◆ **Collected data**
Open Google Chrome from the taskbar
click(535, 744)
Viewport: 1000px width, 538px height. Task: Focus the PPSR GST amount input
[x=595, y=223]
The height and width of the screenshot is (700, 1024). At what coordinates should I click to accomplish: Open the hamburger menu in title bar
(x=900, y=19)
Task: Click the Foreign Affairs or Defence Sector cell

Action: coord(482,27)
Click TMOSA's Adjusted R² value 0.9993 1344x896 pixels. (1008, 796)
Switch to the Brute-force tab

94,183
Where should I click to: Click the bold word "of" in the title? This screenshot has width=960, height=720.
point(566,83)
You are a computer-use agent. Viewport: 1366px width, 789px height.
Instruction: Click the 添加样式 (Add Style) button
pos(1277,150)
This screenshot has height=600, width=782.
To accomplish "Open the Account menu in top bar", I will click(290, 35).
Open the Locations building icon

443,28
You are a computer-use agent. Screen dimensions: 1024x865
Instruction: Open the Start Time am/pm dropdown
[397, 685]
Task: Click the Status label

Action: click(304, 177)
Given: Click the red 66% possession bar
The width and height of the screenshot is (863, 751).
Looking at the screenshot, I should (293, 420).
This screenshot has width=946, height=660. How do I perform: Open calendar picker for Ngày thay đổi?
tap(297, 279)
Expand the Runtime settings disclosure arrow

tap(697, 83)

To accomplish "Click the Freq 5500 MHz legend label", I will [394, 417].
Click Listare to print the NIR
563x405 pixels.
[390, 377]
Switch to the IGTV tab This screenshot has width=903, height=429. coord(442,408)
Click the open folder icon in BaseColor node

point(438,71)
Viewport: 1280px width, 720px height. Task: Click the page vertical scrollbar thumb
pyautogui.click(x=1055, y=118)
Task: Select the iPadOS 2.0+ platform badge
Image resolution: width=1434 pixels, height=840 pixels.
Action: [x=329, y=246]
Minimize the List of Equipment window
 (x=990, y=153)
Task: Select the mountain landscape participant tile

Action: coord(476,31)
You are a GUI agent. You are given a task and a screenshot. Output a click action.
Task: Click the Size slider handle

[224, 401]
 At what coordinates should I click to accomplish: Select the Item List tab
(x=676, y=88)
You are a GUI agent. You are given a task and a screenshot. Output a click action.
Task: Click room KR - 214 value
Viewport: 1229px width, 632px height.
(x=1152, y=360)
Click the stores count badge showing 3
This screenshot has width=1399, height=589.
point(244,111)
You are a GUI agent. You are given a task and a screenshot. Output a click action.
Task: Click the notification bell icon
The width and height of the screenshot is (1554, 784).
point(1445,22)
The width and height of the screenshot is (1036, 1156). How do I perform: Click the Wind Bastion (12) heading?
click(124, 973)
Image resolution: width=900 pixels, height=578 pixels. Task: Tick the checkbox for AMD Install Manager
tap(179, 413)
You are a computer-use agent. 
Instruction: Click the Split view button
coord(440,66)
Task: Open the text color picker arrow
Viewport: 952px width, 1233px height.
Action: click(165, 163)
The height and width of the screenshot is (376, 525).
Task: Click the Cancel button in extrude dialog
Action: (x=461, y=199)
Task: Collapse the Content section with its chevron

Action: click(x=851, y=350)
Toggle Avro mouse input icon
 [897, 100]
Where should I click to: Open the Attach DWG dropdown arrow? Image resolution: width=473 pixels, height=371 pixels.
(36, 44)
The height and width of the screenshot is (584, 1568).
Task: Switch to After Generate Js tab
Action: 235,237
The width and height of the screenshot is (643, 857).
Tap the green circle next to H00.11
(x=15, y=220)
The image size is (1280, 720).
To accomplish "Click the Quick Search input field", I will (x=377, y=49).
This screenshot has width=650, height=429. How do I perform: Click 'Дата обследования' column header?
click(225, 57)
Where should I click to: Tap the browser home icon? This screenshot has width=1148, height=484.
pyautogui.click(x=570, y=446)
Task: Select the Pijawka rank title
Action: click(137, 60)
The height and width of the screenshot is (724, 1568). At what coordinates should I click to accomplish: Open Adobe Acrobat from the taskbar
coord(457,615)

◆ **What needs to be done**
The answer should reproduce all of the data without any alteration.

◆ **Answer box**
Open Google Chrome from the taskbar
click(535, 744)
Viewport: 1000px width, 538px height. Task: Focus the PPSR GST amount input
[x=595, y=223]
The height and width of the screenshot is (700, 1024). At what coordinates should I click to accomplish: Open the hamburger menu in title bar
(x=900, y=19)
Task: Click the Foreign Affairs or Defence Sector cell

Action: coord(482,27)
Click TMOSA's Adjusted R² value 0.9993 1344x896 pixels. (1008, 796)
Switch to the Brute-force tab

94,183
Where should I click to: Click the bold word "of" in the title? This screenshot has width=960, height=720.
point(566,83)
You are a computer-use agent. Viewport: 1366px width, 789px height.
Instruction: Click the 添加样式 (Add Style) button
pos(1277,150)
This screenshot has height=600, width=782.
To accomplish "Open the Account menu in top bar", I will click(290, 35).
Open the Locations building icon

443,28
You are a computer-use agent. Screen dimensions: 1024x865
Instruction: Open the Start Time am/pm dropdown
[397, 685]
Task: Click the Status label

Action: click(304, 177)
Given: Click the red 66% possession bar
The width and height of the screenshot is (863, 751).
Looking at the screenshot, I should (293, 420).
This screenshot has width=946, height=660. How do I perform: Open calendar picker for Ngày thay đổi?
tap(297, 279)
Expand the Runtime settings disclosure arrow

tap(697, 83)

To accomplish "Click the Freq 5500 MHz legend label", I will [394, 417].
Click Listare to print the NIR
563x405 pixels.
[390, 377]
Switch to the IGTV tab This screenshot has width=903, height=429. coord(442,408)
Click the open folder icon in BaseColor node

point(438,71)
Viewport: 1280px width, 720px height. Task: Click the page vertical scrollbar thumb
pyautogui.click(x=1055, y=118)
Task: Select the iPadOS 2.0+ platform badge
Image resolution: width=1434 pixels, height=840 pixels.
Action: [x=329, y=246]
Minimize the List of Equipment window
 (x=990, y=153)
Task: Select the mountain landscape participant tile

Action: coord(476,31)
You are a GUI agent. You are given a task and a screenshot. Output a click action.
Task: Click the Size slider handle

[224, 401]
 At what coordinates should I click to accomplish: Select the Item List tab
(x=676, y=88)
You are a GUI agent. You are given a task and a screenshot. Output a click action.
Task: Click room KR - 214 value
Viewport: 1229px width, 632px height.
(x=1152, y=360)
Click the stores count badge showing 3
This screenshot has width=1399, height=589.
point(244,111)
You are a GUI agent. You are given a task and a screenshot. Output a click action.
Task: Click the notification bell icon
The width and height of the screenshot is (1554, 784).
point(1445,22)
The width and height of the screenshot is (1036, 1156). How do I perform: Click the Wind Bastion (12) heading?
click(124, 973)
Image resolution: width=900 pixels, height=578 pixels. Task: Tick the checkbox for AMD Install Manager
tap(179, 413)
You are a computer-use agent. 
Instruction: Click the Split view button
coord(440,66)
Task: Open the text color picker arrow
Viewport: 952px width, 1233px height.
Action: click(165, 163)
The height and width of the screenshot is (376, 525).
Task: Click the Cancel button in extrude dialog
Action: (x=461, y=199)
Task: Collapse the Content section with its chevron

Action: click(x=851, y=350)
Toggle Avro mouse input icon
 [897, 100]
Where should I click to: Open the Attach DWG dropdown arrow? Image resolution: width=473 pixels, height=371 pixels.
(36, 44)
The height and width of the screenshot is (584, 1568).
Task: Switch to After Generate Js tab
Action: 235,237
The width and height of the screenshot is (643, 857).
Tap the green circle next to H00.11
(x=15, y=220)
The image size is (1280, 720).
To accomplish "Click the Quick Search input field", I will (x=377, y=49).
This screenshot has width=650, height=429. How do I perform: Click 'Дата обследования' column header?
click(225, 57)
Where should I click to: Tap the browser home icon? This screenshot has width=1148, height=484.
pyautogui.click(x=570, y=446)
Task: Select the Pijawka rank title
Action: click(137, 60)
The height and width of the screenshot is (724, 1568). At what coordinates should I click to accomplish: Open Adobe Acrobat from the taskbar
coord(457,615)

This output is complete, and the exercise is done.